El pasado 3 de setiembre las juezas Adriana Rotonda, Dolores Loyarte y Clara Obligado dictaron sentencia en la causa patrocinada por la doctora Alejandra Curi, quien representaba a una joven pareja marplatense que decidió divorciarse luego de dos años de contraer matrimonio.
El fallo avala la posición de la abogada, quien argumentó que el mencionado artículo del Código Civil atenta contra derechos amparados por la Constitución Nacional como la libertad, el respeto a la vida privada y la autonomía de la voluntad.
Curi afirmó que el fallo “indudablemente sentará jurisprudencia” y relató que “sólo hay un antecedente en Rosario pero plantea otro tipo de argumentos, así que este es un fallo totalmente inédito”.
Tras destacar la calidad del Tribunal número 2, al que definió como “moderno e innovador, que aplica conceptos de avanzada”, Curi se mostró sorprendida por “la cantidad de colegas que se interesaron por la causa, por tener casos similares”.
Según consta en el expediente, los cónyuges -cuyas identidades se mantienen en reserva- contrajeron matrimonio en Mar del Plata el 25 de noviembre de 2005 en tanto que el 26 de noviembre de 2007 promovieron la demanda de divorcio.
Como esto no era posible debido a la vigencia del mencionado artículo, pidieron que el mismo se declarara inconstitucional, a lo que el Tribunal accedió a principios de este mes.
“Hoy (por ayer) se venció el plazo para que el fiscal apelara -relató Curi-. Como no lo hizo, la sentencia es firme. Ahora el divorcio continuará por las vías tradicionales, sin importar que no se hayan cumplido los polémicos tres años”.
En su presentación, Curi afirma que “no resulta constitucional que el Estado se arrogue la facultad de invadir la esfera de la decisión personal del sujeto, sustituya la decisión de estas personas plenamente capaces y limite temporalmente el ejercicio de la acción de divorcio”.
Para justificar tal posición argumenta que el Código Civil “no puede violentar los derechos y garantías de rango constitucional como son el derecho a la libertad, la libertad de asociación, la protección de la familia, el respeto a la vida privada, la autonomía de la voluntad y los derechos del hombre y su alcance”.
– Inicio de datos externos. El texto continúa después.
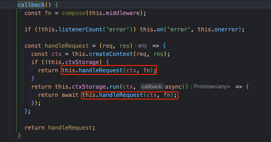Image resolution: width=271 pixels, height=142 pixels.
Task: Click the onerror property reference
Action: click(x=226, y=29)
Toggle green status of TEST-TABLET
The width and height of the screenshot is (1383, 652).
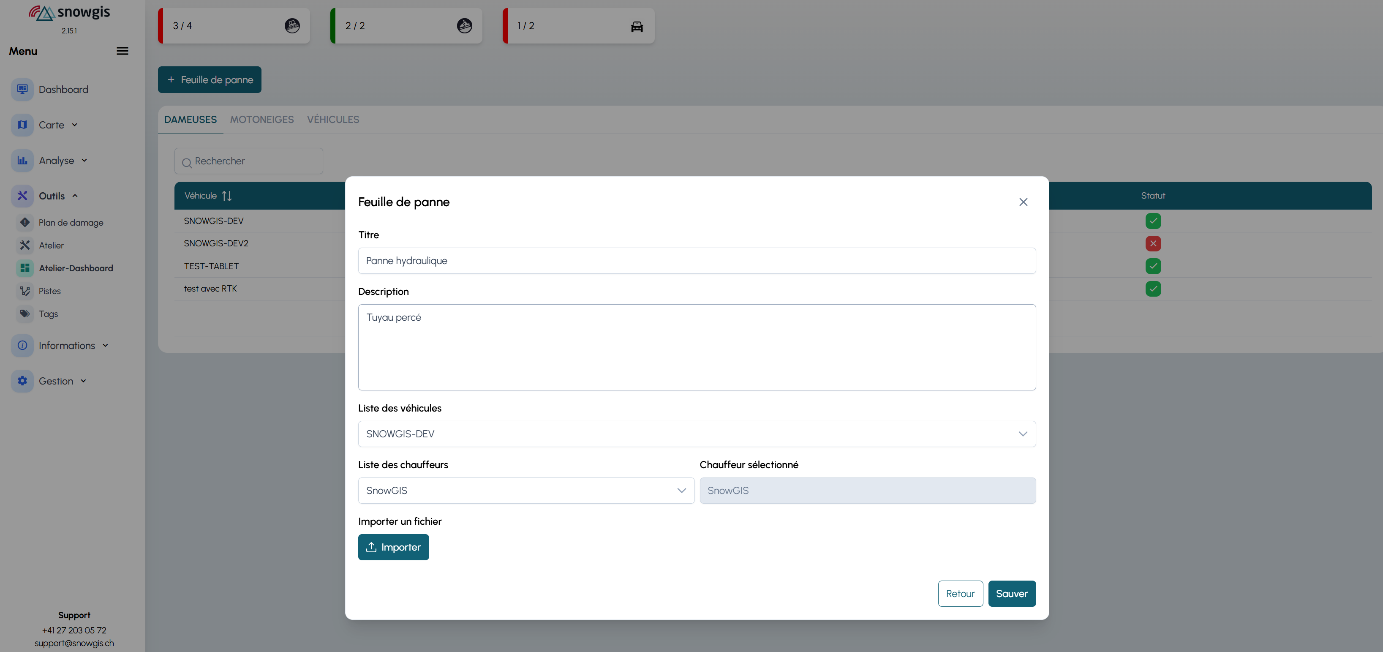pyautogui.click(x=1153, y=266)
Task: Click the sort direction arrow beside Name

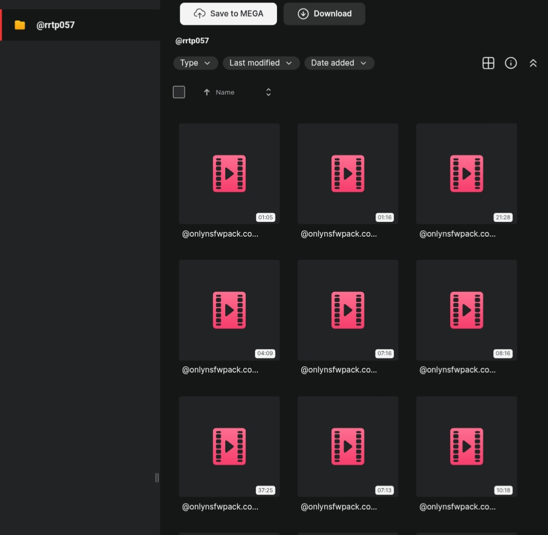Action: pyautogui.click(x=207, y=92)
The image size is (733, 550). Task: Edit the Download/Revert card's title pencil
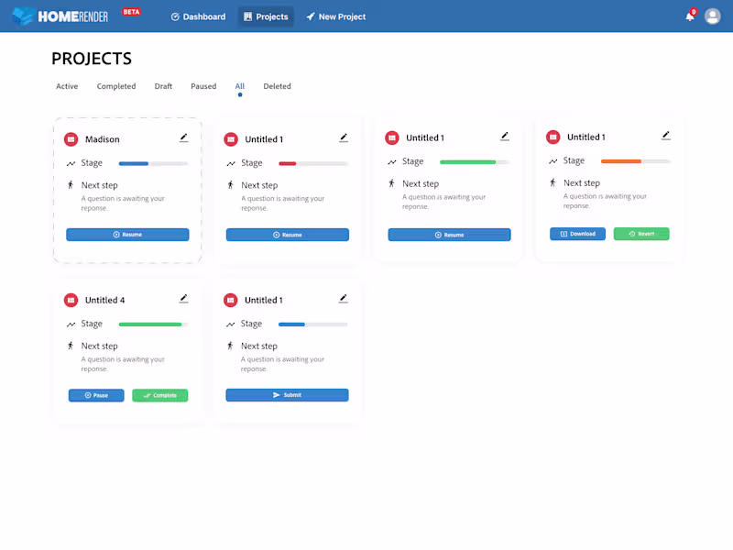(666, 136)
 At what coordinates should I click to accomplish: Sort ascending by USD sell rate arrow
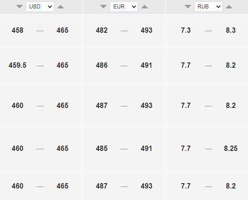tap(61, 7)

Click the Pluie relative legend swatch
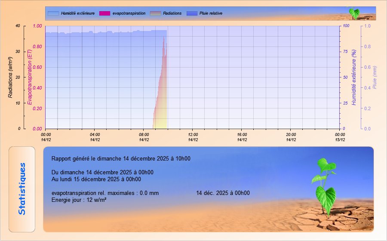click(192, 13)
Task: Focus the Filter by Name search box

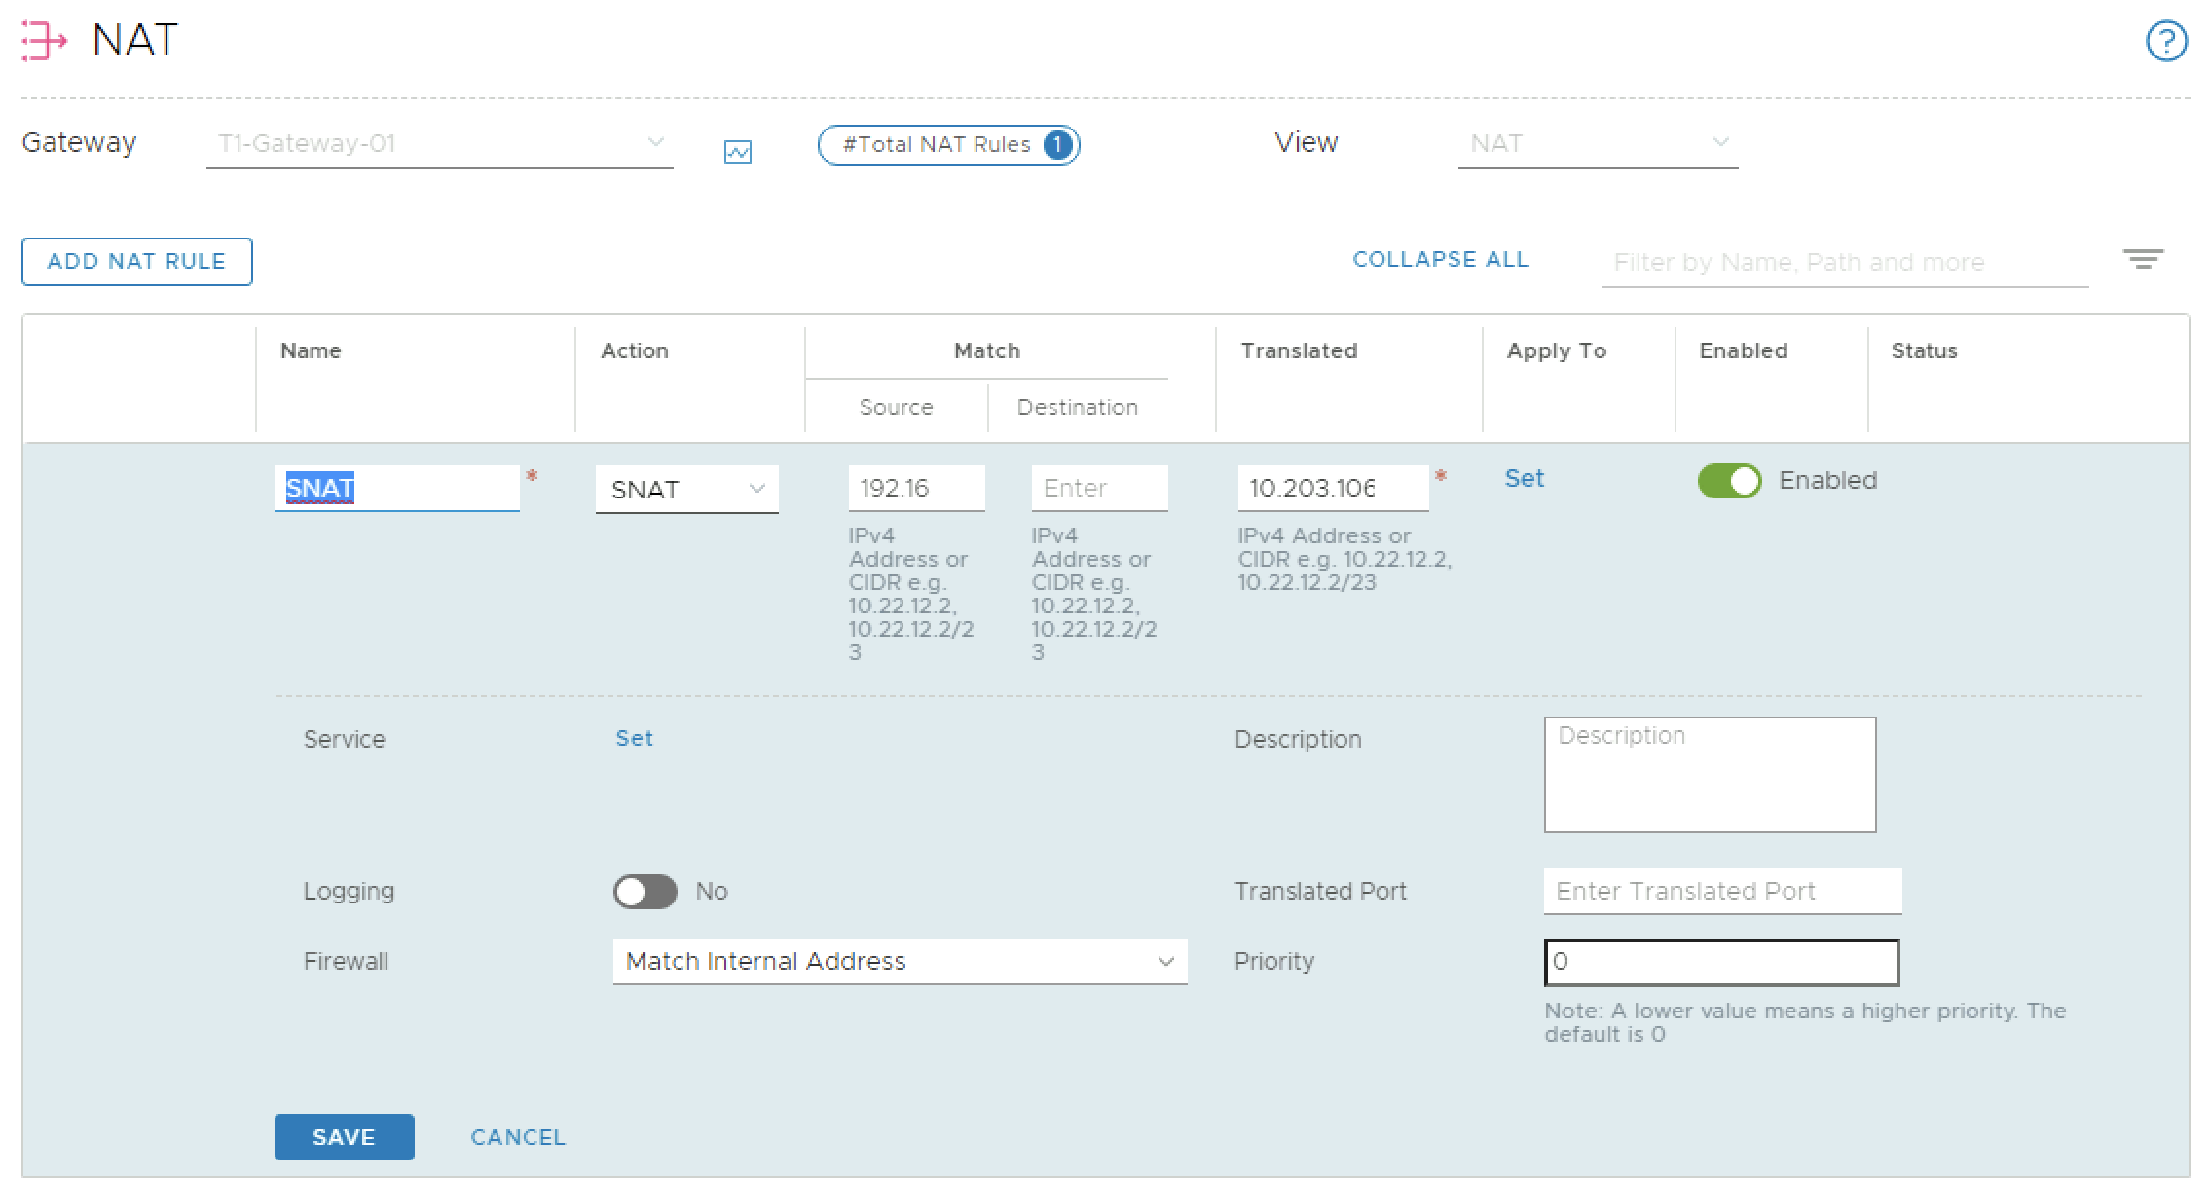Action: tap(1844, 263)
Asimismo reafirma que la petición “analiza el derecho personalísimo a la libertad, el derecho a la privacidad y a la libertad de conciencia, de la autonomía de la voluntad y del concepto de orden público”.
Respecto del derecho a la privacidad y libertad de conciencia señala que “es el que asegura que todo habitante de la Nación goza del derecho a no ser invadido por el Estado para asegurar la determinación autónoma de su conciencia cuando toma decisiones para la formulación de su plan de vida, plan que le compete de forma personal y que excluye la intromisión externa y más aún si es coactiva”.
En este contexto, entiende que “es injusta y arbitraria la imposición del lapso de tres años desde la celebración del matrimonio para solicitar el divorcio vincular por presentación conjunta” y añade que “no es justo mantener un estado civil sólo registralmente cuando la relación conyugal desapareció y la cohabitación cesó irremediablemente”.